Confidence markers as practitioner discipline

Every identification in the catalog gets one of three markers:

  • ✓ Confirmed — clearly visible inscription, well-documented landmark, archival caption from a trusted source that supports the claim.
  • ~ Probable — consistent with multiple visual cues, period-correct, but no single decisive piece of evidence.
  • ? Tentative — visual resemblance only, or genre/period inference; needs further work to firm up.

The marker is not a hedge. It is a structured commitment to the level of evidence behind the claim. A ~ in an institutional catalog is more valuable than a quiet that assumes too much. Both are usable; both are auditable; both leave the next researcher with the information they need to build further work on top.

The same logic applies in reverse: if every claim in an entry is marked , an experienced reader knows to suspect the cataloger. Real archival work produces a mix.

A worked example

A photograph from the early 1940s, Eastern Europe. Unsorted, no caption.
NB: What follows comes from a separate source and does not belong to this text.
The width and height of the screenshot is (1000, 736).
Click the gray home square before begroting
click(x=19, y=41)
  • Visual: An adult and a child, both in winter coats, standing in front of a wooden door. The door has a Hebrew inscription painted across the upper frame, partly visible.
  • Objects: The adult's coat shows what appears to be a yellow Star of David patch sewn at the left chest — ✓ consistent with German occupation regulations from 1941 onward in occupied Eastern Europe. The architecture (wooden door with a vertical groove cut into the right doorpost) is ~ consistent with rural Eastern European Jewish housing of the period.
  • Persons: Two figures, unidentified. The adult is approximately 35–45 years old; the child is approximately 6–8.
  • Historical context: If the location is in occupied Eastern Europe (consistent with visual cues above), the period 1941–1943 saw mass deportations of rural Jewish communities throughout the region. No specific event is identifiable from this image alone.
  • Notes: No inscriptions on the photograph itself; reverse not seen. Identification would benefit from comparison with regional family archives and donor records, if available.
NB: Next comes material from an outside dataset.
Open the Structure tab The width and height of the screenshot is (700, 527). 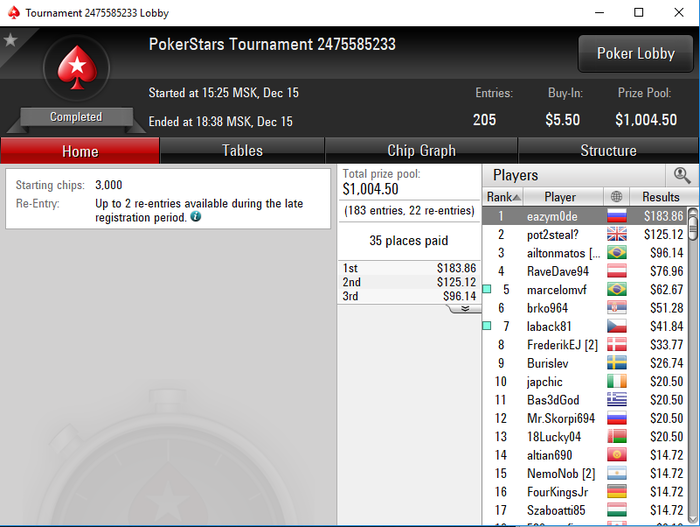point(608,151)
The entry is publishable as-is. It does not over-claim. It does not under-claim. It is auditable. And critically, it leaves room for a researcher with additional context to extend it without having to first dismantle a confident guess.

Why this matters now

Holocaust-era visual archives are being digitized faster than they are being cataloged. Most digitization projects produce high-resolution scans but minimal structured metadata. AI tools are being applied to fill the gap — and many of them produce catalog entries that hallucinate names onto unidentified faces, locations onto generic streetscapes, dates onto undated images.
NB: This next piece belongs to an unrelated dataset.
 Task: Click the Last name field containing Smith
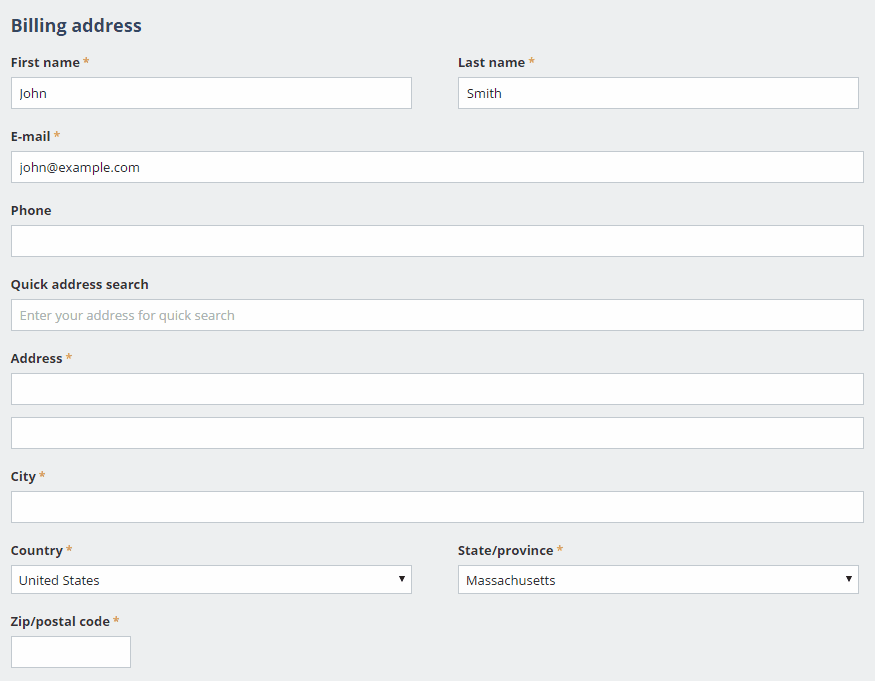point(658,93)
An archive polluted with hallucinated identifications is harder to use than an archive with no identifications at all. The 3-layer framework, with explicit confidence markers, lets AI help with the layers where it can genuinely help (visual, objects, sometimes context) and defer where it must (persons, specific events). What comes out is a catalog entry that future historians can build on rather than fight against.

The past is not made more accessible by being made more confident. It is made more accessible by being made more honest.